Our feet are subject to a lot of stress in ski boots and in many types of footwear. They are compressed into shoes, or onto toes as in the case of high heels, as well as dynamically working to provide contact between you and the ground.

Compressed or irritated nerves may cause pain in the feet. There are sensory nerves in joints, muscles and soft tissues of the feet. Nerve pain may feel like burning, shooting, or stabbing pain, or there may be a dull ache (can also be a sign of inflammation), or paraesthesia (pins and needles) or numbness.  The nervous system sends information from our feet to our brain and from our brain to our feet. The brain itself is a sensory organ, it interprets the pain in our feet, but that is another topic.

Nerve irritation or entrapment may occur anywhere along the nerve from the spine to the foot, and it does not need much pressure; 10mmHg mercury is all it takes, that’s as much as a tea spoon of sugar! Nerves can be irritated as they exit the spine or anywhere along their path. Images below show how some of the nerves travel to and in the feet.

Trigger points in muscles can also cause pain. Trigger points are hyper-reactive points in muscles causing them to knot and often referring pain away from the painful spot.  Tight hamstrings or a previous knee injury can restrict the sliding of nerves through the muscle tissue as they make their way to the feet (see image below).

Physiotherapists are trained to find and treat the source of nerve irritation or compression.

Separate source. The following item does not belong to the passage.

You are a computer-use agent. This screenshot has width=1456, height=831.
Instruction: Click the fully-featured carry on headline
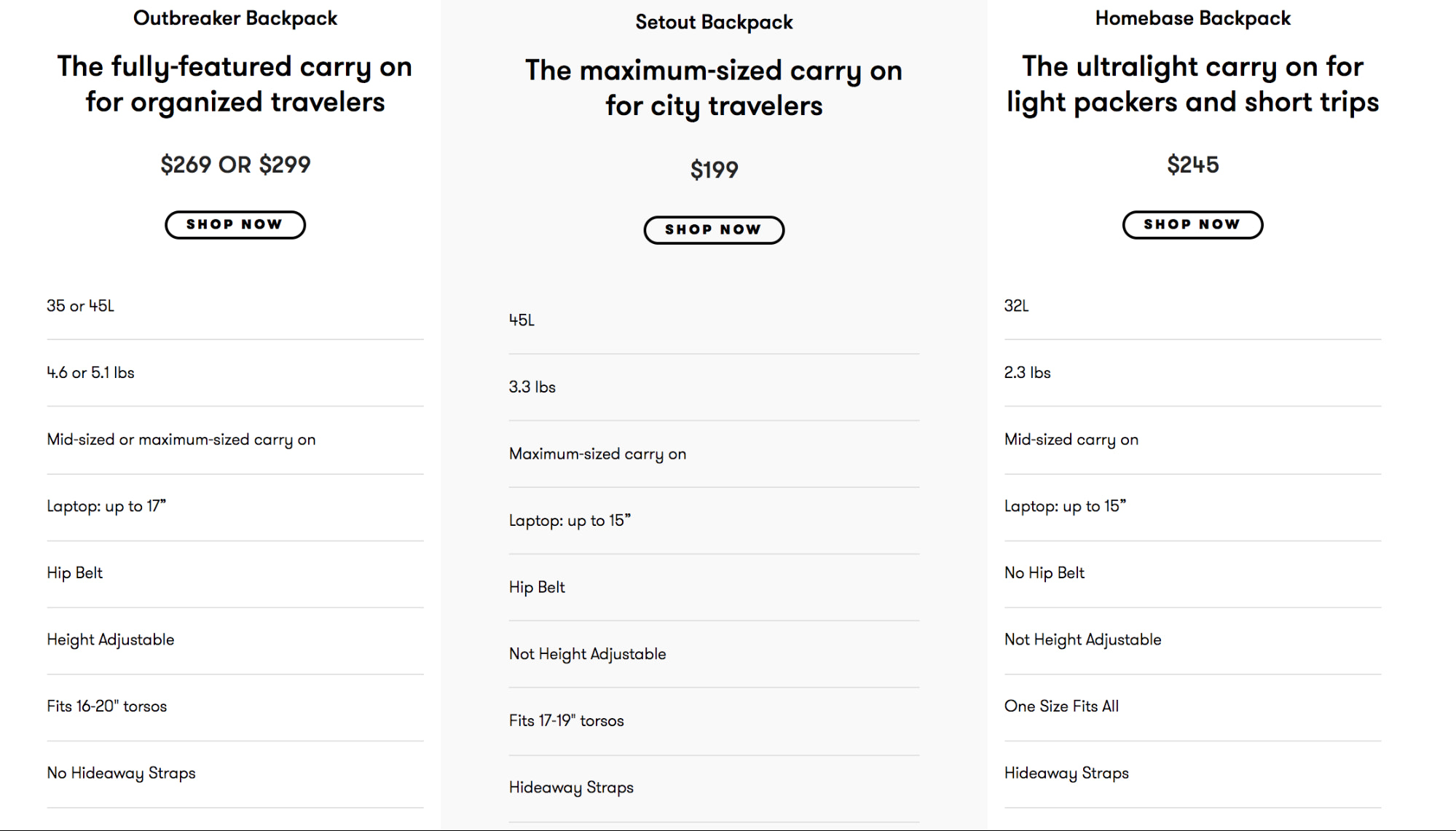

Common types of foot pain caused by nerve entrapment or irritation (neuropathy or neuralgia)

  • Heel pain
  • Arch pain
  • Toes or between the toes
  • Outside border of foot
  • Top of foot
  • Cramps

How physiotherapy can help?

Early treatment, and better still prevention, ensures an early resolution of pain from nerve irritation. The longer the pressure or irritation on a nerve, the longer it may take to resolve, but sometimes it is very quick.

  • Reduction of inflammation
  • Nerve glides
  • Strengthening and stretching , restoring muscular balance
  • Massage to release entrapment points
  • Laser or dry needling
  • Home exercise program

Advice on footwear and working with boot fitters to get the best out of your ski boots.